• _Work required_
Find the line containing "2012 (181, 1679)" in the material below; copy that line and all following lines exactly.

• _Data for analysis_
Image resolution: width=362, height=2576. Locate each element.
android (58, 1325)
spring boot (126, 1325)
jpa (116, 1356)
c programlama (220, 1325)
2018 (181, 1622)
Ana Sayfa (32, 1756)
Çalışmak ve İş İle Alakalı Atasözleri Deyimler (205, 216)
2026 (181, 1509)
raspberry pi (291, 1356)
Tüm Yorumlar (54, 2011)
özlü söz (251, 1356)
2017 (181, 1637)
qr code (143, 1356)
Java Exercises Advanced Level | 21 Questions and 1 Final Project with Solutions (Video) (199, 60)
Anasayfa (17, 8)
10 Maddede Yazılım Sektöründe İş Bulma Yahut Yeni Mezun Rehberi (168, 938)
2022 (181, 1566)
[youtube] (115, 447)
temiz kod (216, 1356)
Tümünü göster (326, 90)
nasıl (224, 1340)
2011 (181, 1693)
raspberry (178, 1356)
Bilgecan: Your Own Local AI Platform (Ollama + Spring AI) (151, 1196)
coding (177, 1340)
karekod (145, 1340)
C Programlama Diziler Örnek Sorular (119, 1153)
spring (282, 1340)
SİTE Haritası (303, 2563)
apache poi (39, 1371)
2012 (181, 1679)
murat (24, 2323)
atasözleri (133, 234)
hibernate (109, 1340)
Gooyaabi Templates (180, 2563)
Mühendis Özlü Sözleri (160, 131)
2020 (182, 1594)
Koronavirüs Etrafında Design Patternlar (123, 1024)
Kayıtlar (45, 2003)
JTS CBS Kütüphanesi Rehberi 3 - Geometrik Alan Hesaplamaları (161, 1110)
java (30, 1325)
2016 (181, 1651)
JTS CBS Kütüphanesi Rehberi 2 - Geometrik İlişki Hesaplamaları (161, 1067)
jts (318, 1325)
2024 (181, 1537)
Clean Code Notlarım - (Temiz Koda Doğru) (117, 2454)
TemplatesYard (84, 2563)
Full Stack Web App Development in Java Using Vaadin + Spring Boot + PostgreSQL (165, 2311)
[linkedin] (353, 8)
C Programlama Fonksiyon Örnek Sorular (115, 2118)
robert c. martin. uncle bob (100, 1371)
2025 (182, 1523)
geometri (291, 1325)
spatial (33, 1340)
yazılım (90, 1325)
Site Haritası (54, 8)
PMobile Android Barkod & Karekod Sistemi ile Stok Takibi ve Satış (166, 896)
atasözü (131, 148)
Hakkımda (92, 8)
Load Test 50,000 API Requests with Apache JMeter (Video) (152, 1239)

• _Response to the exercise_
2012 (181, 1679)
murat (24, 2323)
atasözleri (133, 234)
hibernate (109, 1340)
Gooyaabi Templates (180, 2563)
Mühendis Özlü Sözleri (160, 131)
2020 (182, 1594)
Koronavirüs Etrafında Design Patternlar (123, 1024)
Kayıtlar (45, 2003)
JTS CBS Kütüphanesi Rehberi 3 - Geometrik Alan Hesaplamaları (161, 1110)
java (30, 1325)
2016 (181, 1651)
JTS CBS Kütüphanesi Rehberi 2 - Geometrik İlişki Hesaplamaları (161, 1067)
jts (318, 1325)
2024 (181, 1537)
Clean Code Notlarım - (Temiz Koda Doğru) (117, 2454)
TemplatesYard (84, 2563)
Full Stack Web App Development in Java Using Vaadin + Spring Boot + PostgreSQL (165, 2311)
[linkedin] (353, 8)
C Programlama Fonksiyon Örnek Sorular (115, 2118)
robert c. martin. uncle bob (100, 1371)
2025 (182, 1523)
geometri (291, 1325)
spatial (33, 1340)
yazılım (90, 1325)
Site Haritası (54, 8)
PMobile Android Barkod & Karekod Sistemi ile Stok Takibi ve Satış (166, 896)
atasözü (131, 148)
Hakkımda (92, 8)
Load Test 50,000 API Requests with Apache JMeter (Video) (152, 1239)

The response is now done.